Fig. 4.1 Development of paralysis. A mouse hemidiaphragm was continuously stimulated via the phrenic nerve at a frequency of 1 Hz. After equilibration, the muscle was exposed to 1 ng/ml botulinum neurotoxin type A (BoNT-A). The arrows indicate when the neurotoxin was applied and when the amplitude was reduced by 50% of its initial value, respectively. Paralysis time is defined as the time elapsed until the contraction amplitude has been halved.
Fig. 4.2 Concentration–response curves for a standard batch of botulinum neurotoxin type A. One curve was constructed using samples containing pure neurotoxin in a median lethal dose (MLD) concentration range of 2 to 162 MLD/ml, the other from the same batch but in the range 11–56 MLD/ml. The curve with the lower range was fitted by linear regression.
Fig. 4.3 Calibration curves for botulinum neurotoxin types A and B. Antibody titers are plotted against paralysis times in the ex vivo model (n = 3 ±SD). The standard antibody was taken from Botulism Antitoxin from Behring, Marburg, Germany (750 U/ml). Paralysis time in the antibody-free control was 71 minutes. With increasing titers, the paralysis time was prolonged. Use of paralysis time allows antibody titers in patients’ sera to be calculated when these sera are supplemented with the same neurotoxin concentration as used for the calibration curves.
Reactions of the organism to botulinum neurotoxin
As BoNT is a foreign protein, it should be recognized by B-cells, which would bind BoNT with the help of specific, preformed antigen receptors. Subsequently, the BoNT is internalized and proteolysed to small peptides of 9–20 amino acid residues. These peptides are presented to the outside of the B-cells associated with proteins of the major histocompatibility complex (MHC). These antigen-presenting B-cells are bound by T-helper cells in the presence of costimulatory molecules. As a result, the T-cells release cytokines; these, together with the MHC-bound peptides, stimulate the B-cells to differentiate into plasma cells. Plasma cells then produce and release specific BoNT-binding immunoglobulins, anti-BoNT. These antibodies protect the host either by neutralizing BoNT, which then loses its toxic properties, or simply by binding the BoNT. These complexes of BoNT and anti-BoNT antibodies may retain toxicity but because of the linked antibody the complexes can be easily recognized and phagocytosed by accessory cells (clearing antibodies; Shankar et al., 2007). Recently, positive T-cell responses to BoNT-A have been shown in 95 patients who were treated with the neurotoxin, but there was no difference in the T-cell response between the BoNT-A-responsive patients and the non-responsive patients (Oshima et al., 2011).
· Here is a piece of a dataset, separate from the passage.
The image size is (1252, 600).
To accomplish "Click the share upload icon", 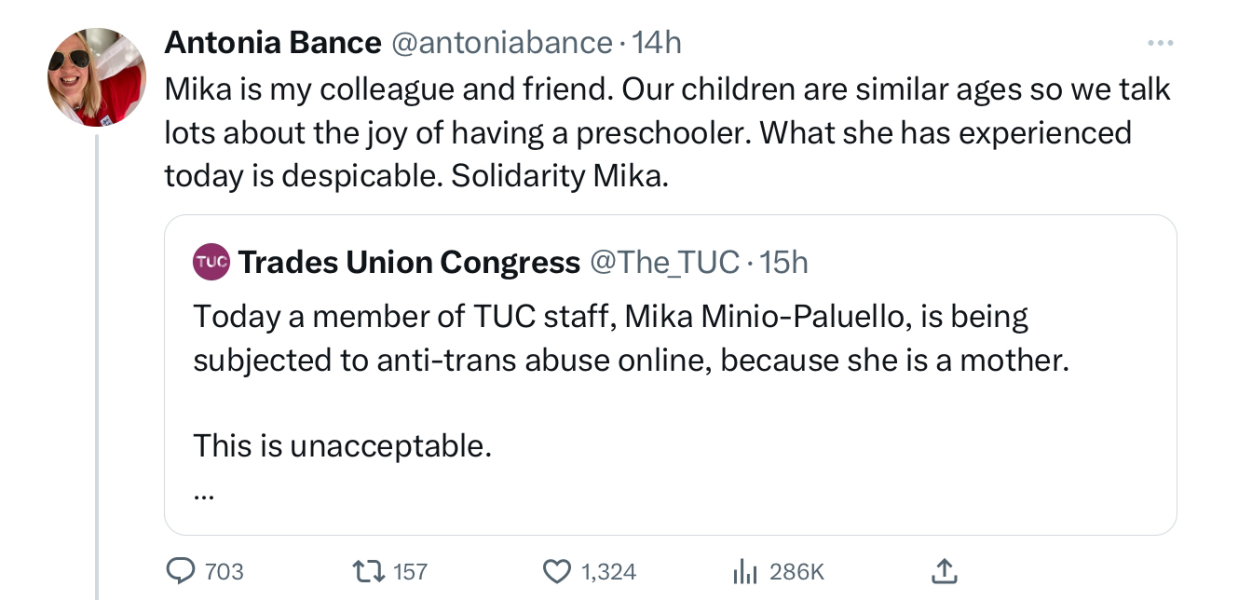I will [943, 571].
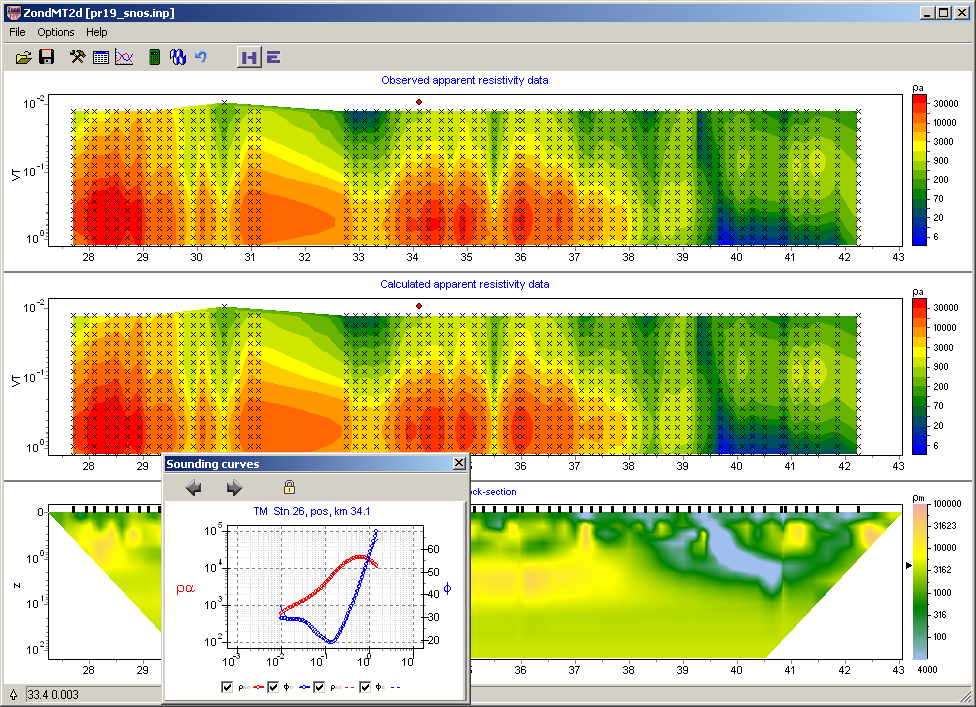Screen dimensions: 976x707
Task: Toggle the padlock in Sounding curves
Action: tap(289, 488)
Some exogenic factors can facilitate the immune response. It is well known that certain lectins, such as wheat germ agglutinin, phytohemagglutinin, concanavalin A, the B-unit of cholera toxin, or ricin, and others (e.g. components of wasp venom) may stimulate immune cells. These lectins may act as immune adjuvants enhancing antibody concentration. Another factor stimulating immune responses is the amount of antigen exposed to the immune system. In exposure to BoNT-A, the probability of stimulating the immune system increases with the dose of BoNT applied (Göschel et al., 1997; Lange et al., 2009).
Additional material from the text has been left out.